Android 5.0 z nowym środowiskiem uruchomieniowym, piekielnie silna, 64-bitowa Tegra K1, czysty system bez nakładek. To jednak najwyraźniej za mało, żeby zielony robot działał płynnie. David Pierce z The Verge napisał:
Zacięcia i spowolnienia są częste, uruchamianie i otwieranie aplikacji zajmuje dużo czasu, a niektóre aplikacje po prostu wielokrotnie zawieszają się.
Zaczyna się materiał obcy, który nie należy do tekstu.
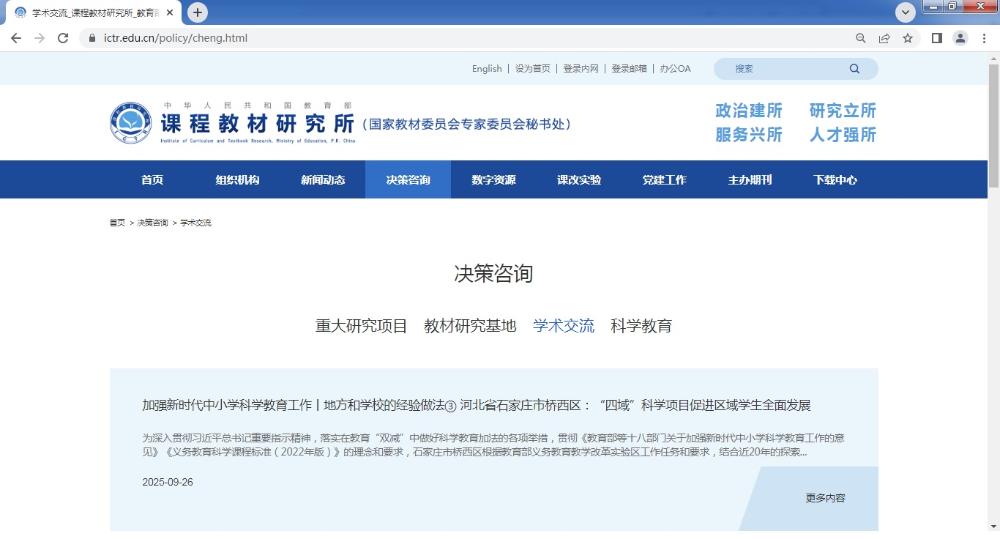This screenshot has width=1000, height=539.
Task: Click the English language link
Action: tap(487, 69)
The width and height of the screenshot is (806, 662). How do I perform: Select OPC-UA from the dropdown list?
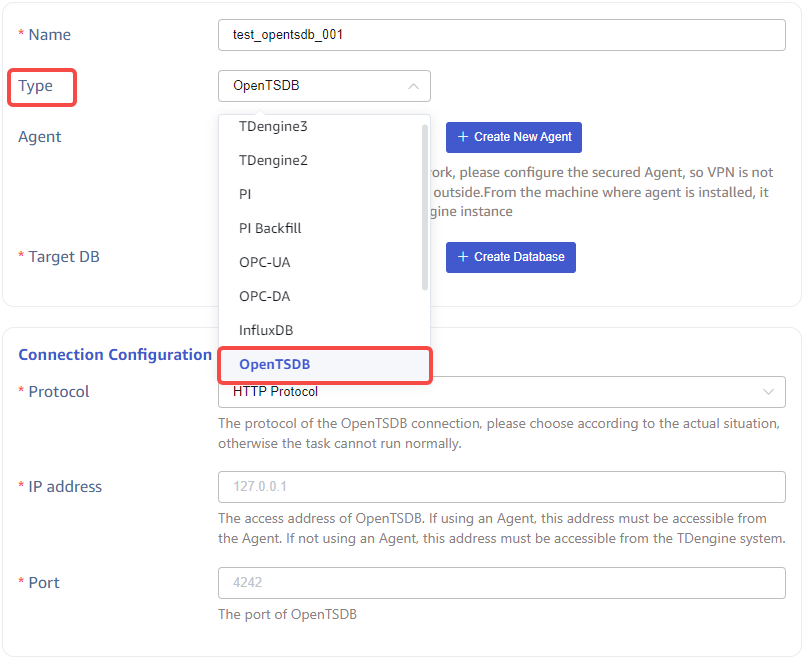click(265, 262)
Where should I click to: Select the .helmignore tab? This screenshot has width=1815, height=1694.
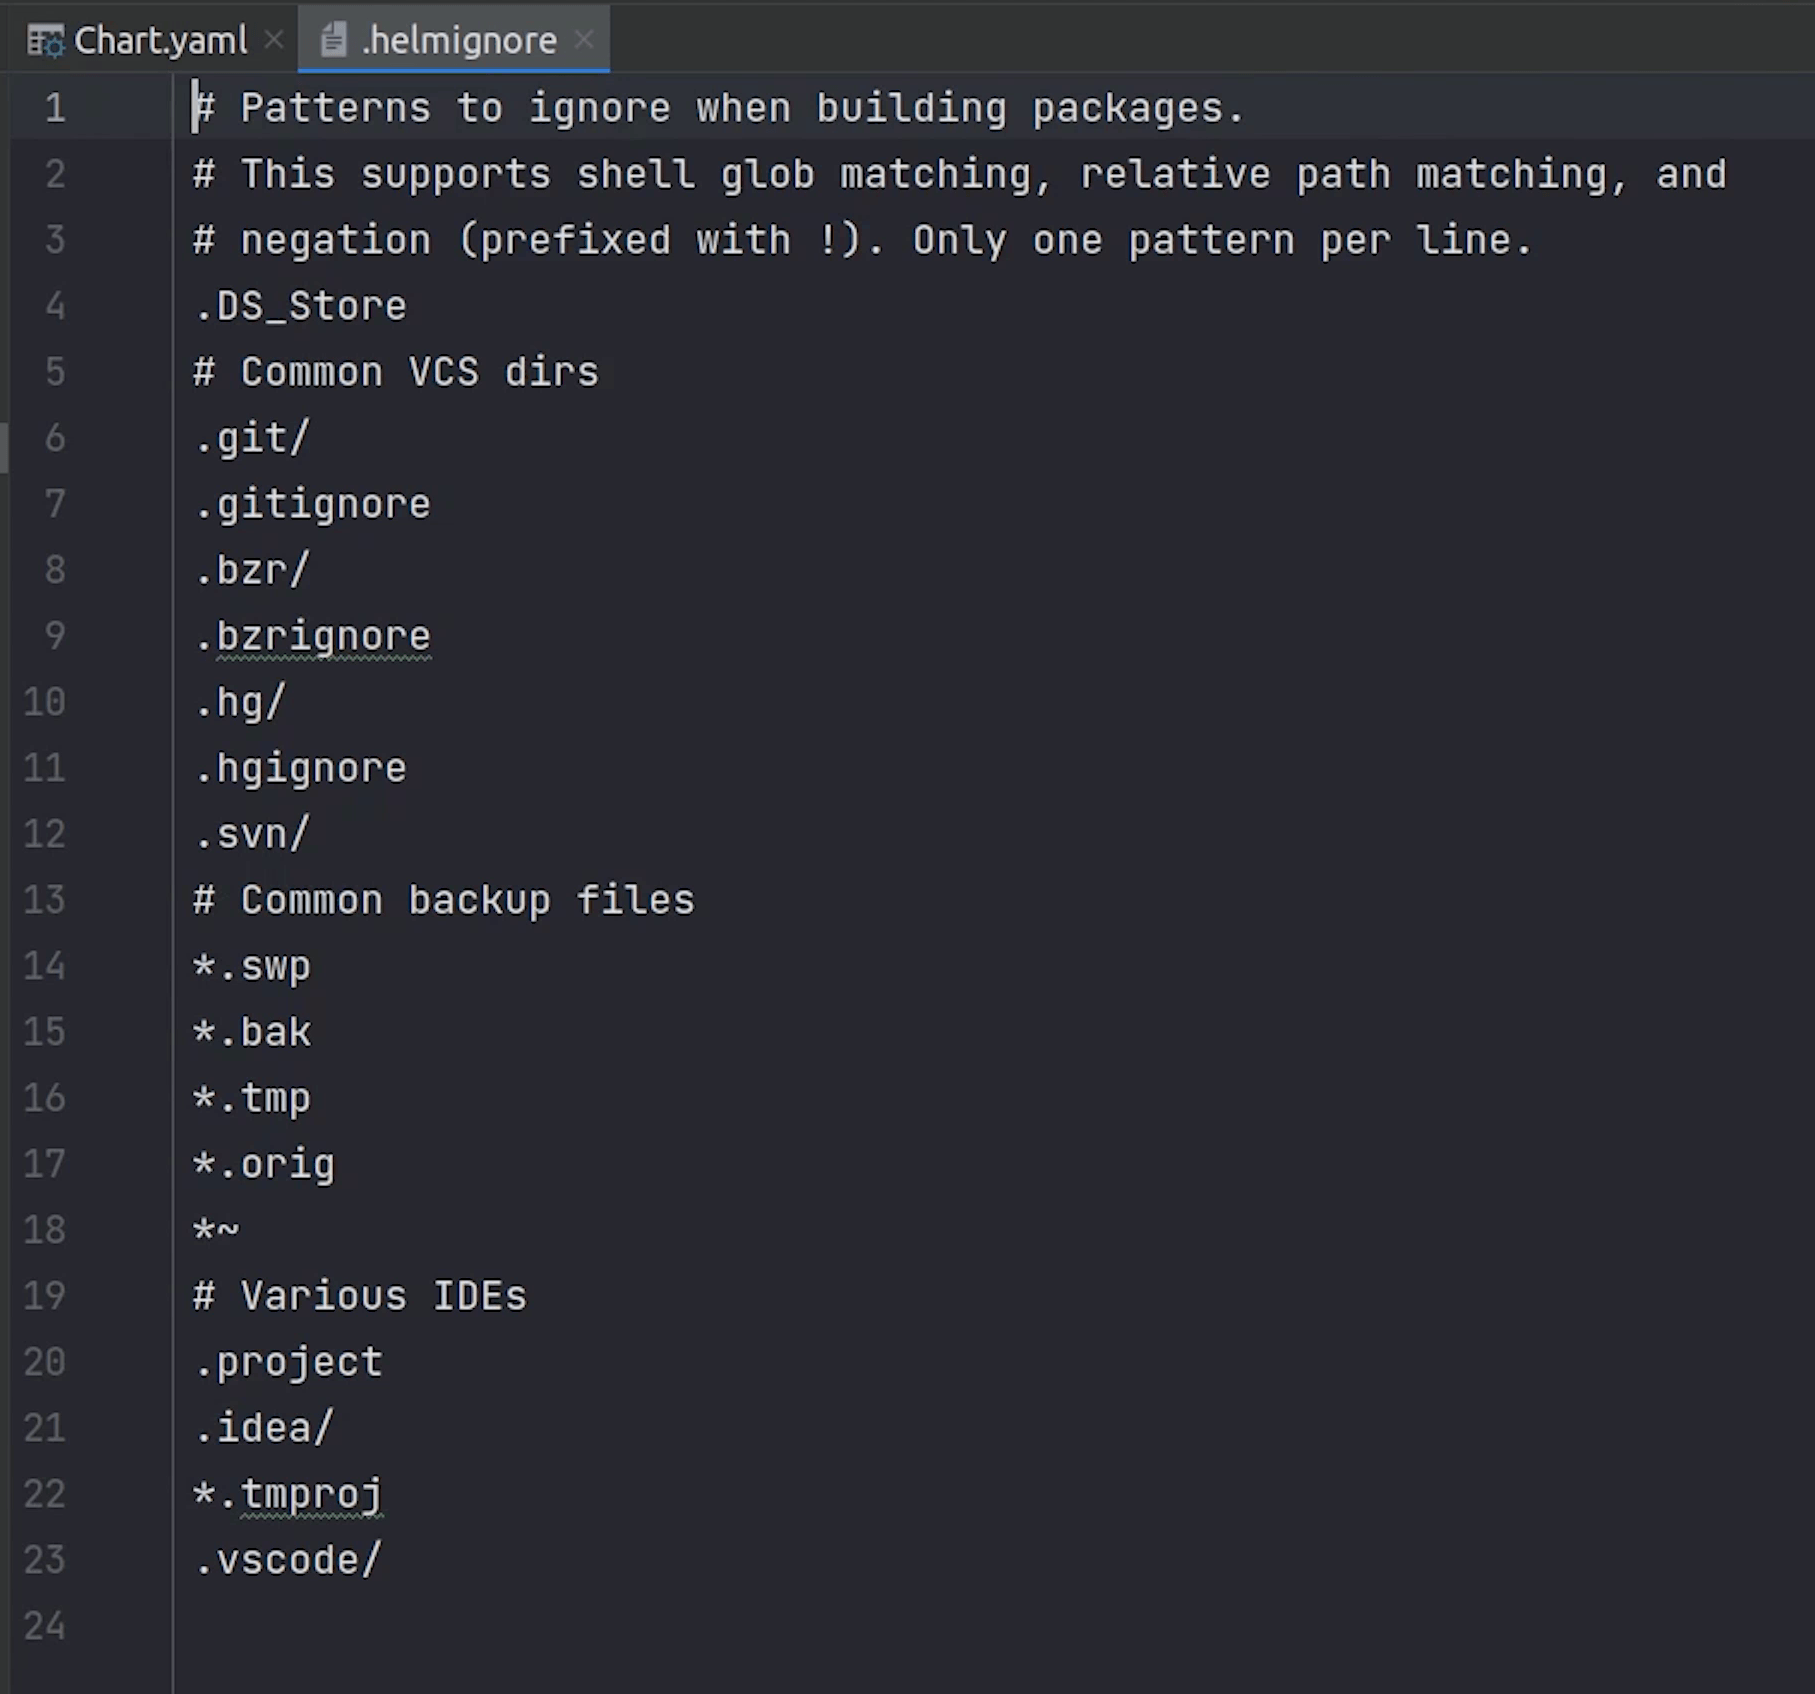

Nie takiej jakości oczekiwalibyśmy po najnowszym flagowym urządzeniu z nowym systemem operacyjnym, który po raz kolejny miał „rozwiązać wszystkie bolączki Androida”. Najwyraźniej tak się jednak nie stało. Google szybko wypuściło aktualizację, która miała rozwiązać część problemów z wydajnością, ale jak donosi The Verge, różnica po update’ach nie jest zauważalna. Jestem bardzo ciekawy naszych własnych testów Nexusa 9 w redakcji, bo byłem bardzo pozytywnie nastawiony do nowych procesorów Tegra K1 od firmy, którą darzę dużą sympatią. Może się jednak okazać, że na „perfekcyjne urządzenie z zielonym robotem” będziemy musieli jeszcze poczekać. A szkoda, bo oczekiwania wobec Nexusa 9 były ogromne, szczególnie biorąc pod uwagę jego wysoką cenę.
Nexus 9 również szybko się nagrzewa, nawet przy mało obciążających zadaniach, a podczas grania, staje się naprawdę gorący.
Skoro nie pomoże najnowszy i najsilniejszy procesor, nowe środowisko uruchomieniowe i brak nakładek w urządzeniu prosto od Google i HTC, to czy w ogóle jest nadzieja na płynnego Androida?